Document excerpt —

- Born: Willie Lee Dorothy Campbell August 24, 1910 Nacogdoches, Texas, U.S.
- Died: May 2, 1999 (aged 88) Tyler, Texas, U.S.
- Resting place: Cleaver Cemetery, Nacogdoches, Texas, U.S.
- Spouse: Dominion Robert Glass ​ ​(m. 1936; died 1968)​
- Awards: See list

Academic background
- Education: Prairie View State Normal and Industrial College (BS) Iowa State College of Agriculture and Mechanic Arts (MS)
- Thesis: Training, Experience and Salary of Negro Home Economics Teachers in Secondary Schools in Texas (1933)

Academic work
- Discipline: Home economics
- Institutions: Virginia State College Nacogdoches High School Texas College Tyler Junior College Prairie View A&M College of Texas

= Willie Lee Glass =

American academic

Willie Lee Dorothy Campbell Glass (August 24, 1910 – May 2, 1999) was an American academic, consultant, and educator. She was the youngest graduate and first black woman to receive a master’s degree in home economics at Iowa State College of Agriculture and Mechanic Arts, now known as Iowa State University. The city of Tyler, Texas, named a day in her honor.

==Early life and education==
Willie Lee Dorothy Campbell was born on August 24, 1910 in Nacogdoches, Texas, to Edward John and Mary Gertrude Kennedy Campbell. Her father, Edward John Campbell, was the head of the "colored" schools in Nacogdoches.

She graduated from E. J. Campbell High School, named after her father, as class valedictorian in 1927. She attended Prairie View State Normal & Industrial College. After receiving a Bachelor of Science degree in home economics at Prairie View in 1931, she became the first African-American woman to earn a master's degree in home economics at Iowa State College, receiving a Master of Science degree with honors in 1933. Her thesis was titled "Training, Experience and Salary of Negro Home Economics Teachers in Secondary Schools in Texas". In 1936, she married Dominion Robert Glass, president of Texas College. Texas College is a historically black college in Tyler, Texas.

What this exercise asks —
- a) Answer these from the Willie Lee Glass article:
(i) In which cemetery is she buried?
(ii) In what year did she graduate as valedictorian of E. J. Campbell High School?
(iii) Whom did she marry in 1936, and what position did he hold?
- b) Output verbatim everything in the Willie Lee Glass article from "Willie Lee Dorothy Campbell Glass" down to "in her honor.".
Answer from the text alone.

Supplied material —
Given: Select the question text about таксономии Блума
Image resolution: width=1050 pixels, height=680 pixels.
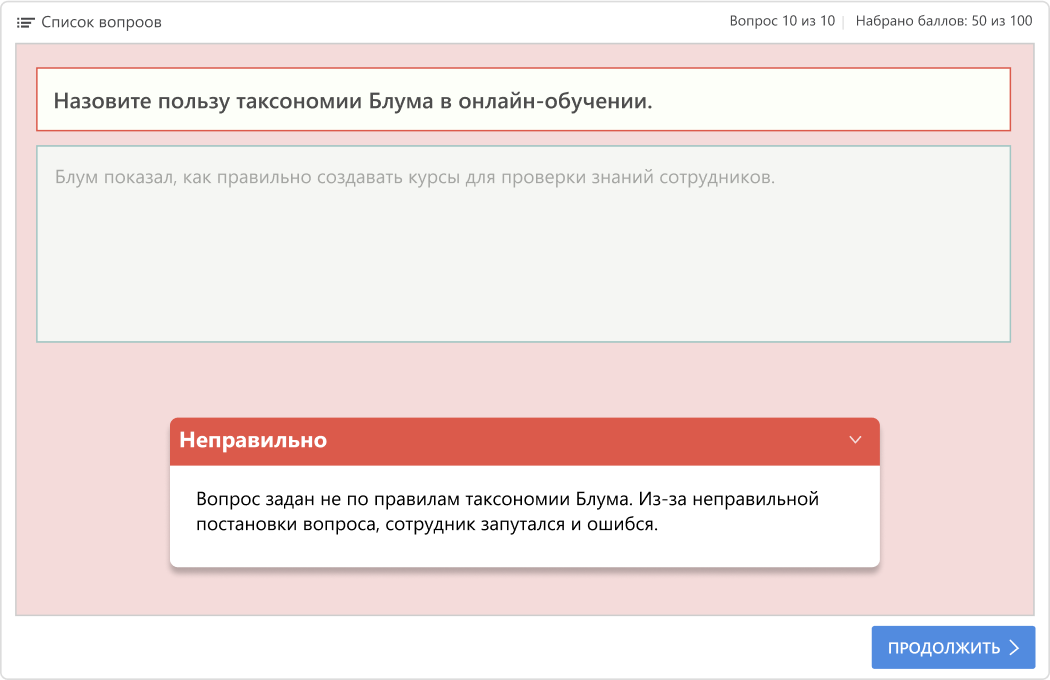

Solutions to the exercise —
- a)
(i) Cleaver Cemetery, Nacogdoches, Texas
(ii) 1927
(iii) Dominion Robert Glass, president of Texas College

- b)
Willie Lee Dorothy Campbell Glass (August 24, 1910 – May 2, 1999) was an American academic, consultant, and educator. She was the youngest graduate and first black woman to receive a master’s degree in home economics at Iowa State College of Agriculture and Mechanic Arts, now known as Iowa State University. The city of Tyler, Texas, named a day in her honor.